Just kiddin' welcome


----------



## madmuscles (Mar 10, 2011)

Big vision said:


> Glad to hear that I can count on the uk not to be dicks lol so do any of u no how I can find out when ppl have replied to my posts and threads? I no u have so subscribe to the thread Wich I have done but can't find were to view replys??


Just like anywhere you go we have dicks, some hard, some soft and wet, but most of us are good dicks, and imo you need over inflated egos, knowitalls, psychos and assorted kn*bheads and nuttas to gently balance any sight and give you the same ratio as you'd have in the real world to keep things interesting.


----------



## Lorian (Apr 9, 2003)

Big vision said:


> Glad to hear that I can count on the uk not to be dicks lol so do any of u no how I can find out when ppl have replied to my posts and threads? I no u have so subscribe to the thread Wich I have done but can't find were to view replys??

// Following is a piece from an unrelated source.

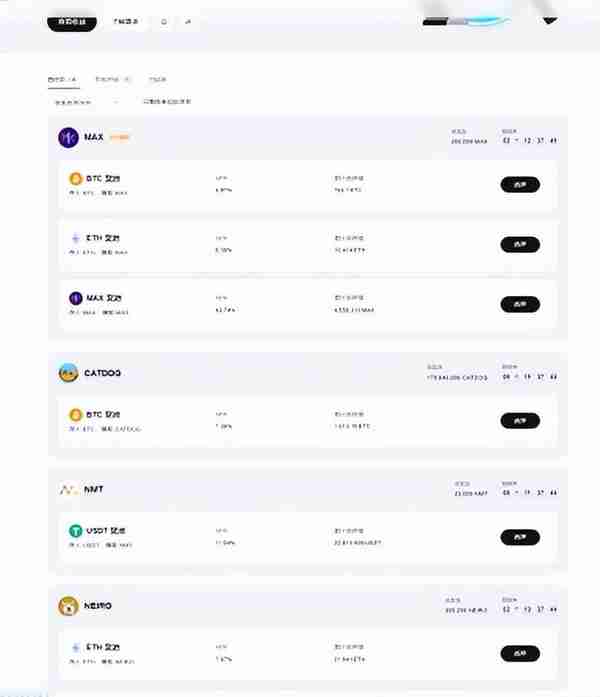
Task: Click the black pill button at top left
Action: pos(72,22)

The *Settings* button in the upper right will take you to a page showing a list of subscribed threads with new replies. Whilst on that page if you also choose *General Settings* from the left-menu then there is an option to select your Default Thread Subscription Mode. You can have it email you each time there's a new reply if you wish..

L


----------



## iron head case (Jul 2, 2008)

Welcome


----------



## massiccio (Nov 17, 2010)

welcome.

Yeah , I agree, UK sites are more laid back , foot on earth kind of affairs. More pleasant, IMO


----------



## lolik (Apr 24, 2010)

hello and welcome


----------



## maskill86 (Feb 2, 2011)

hello and welcome mate..


----------



## Ironclad (Jun 23, 2009)

Welcome


----------



## SoulXedge (Mar 15, 2010)

Welcome


----------



## The Ultimate Warrior (Dec 20, 2010)

Howdy fella


----------



## Banks (Mar 26, 2011)

welcome Bud


----------